▸ **Task instructions**
The first line of the entries and each line after it, through the one that contains "Внутрь (19, 1937)", are to be duplicated exactly; no picture belongs in the copy.
BEGIN Input for this task
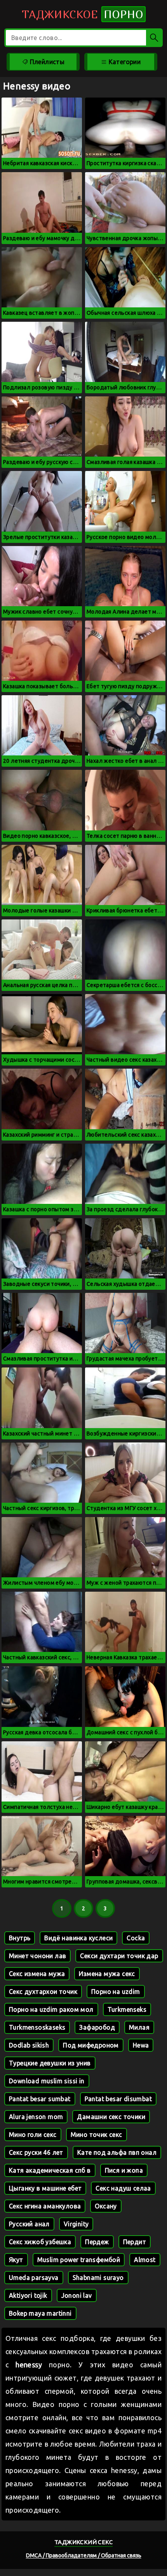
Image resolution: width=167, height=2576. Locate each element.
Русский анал (29, 2223)
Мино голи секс (33, 2134)
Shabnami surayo (98, 2277)
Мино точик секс (96, 2134)
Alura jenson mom (36, 2116)
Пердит (134, 2241)
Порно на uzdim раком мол (51, 2009)
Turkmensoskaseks (37, 2027)
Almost (144, 2259)
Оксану (106, 2206)
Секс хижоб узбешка (40, 2241)
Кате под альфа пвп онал (117, 2152)
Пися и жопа (124, 2170)
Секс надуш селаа (123, 2188)
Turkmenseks (127, 2009)
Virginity (76, 2223)
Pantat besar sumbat (40, 2098)
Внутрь (19, 1937)
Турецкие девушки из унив (50, 2063)
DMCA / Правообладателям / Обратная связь (83, 2555)
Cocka (136, 1937)
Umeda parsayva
END Input for this task
▸ **Output of the exercise**
Image resolution: width=167, height=2576. Locate each element.
Русский анал (29, 2223)
Мино голи секс (33, 2134)
Shabnami surayo (98, 2277)
Мино точик секс (96, 2134)
Alura jenson mom (36, 2116)
Пердит (134, 2241)
Порно на uzdim раком мол (51, 2009)
Turkmensoskaseks (37, 2027)
Almost (144, 2259)
Оксану (106, 2206)
Секс хижоб узбешка (40, 2241)
Кате под альфа пвп онал (117, 2152)
Пися и жопа (124, 2170)
Секс надуш селаа (123, 2188)
Turkmenseks (127, 2009)
Virginity (76, 2223)
Pantat besar sumbat (40, 2098)
Внутрь (19, 1937)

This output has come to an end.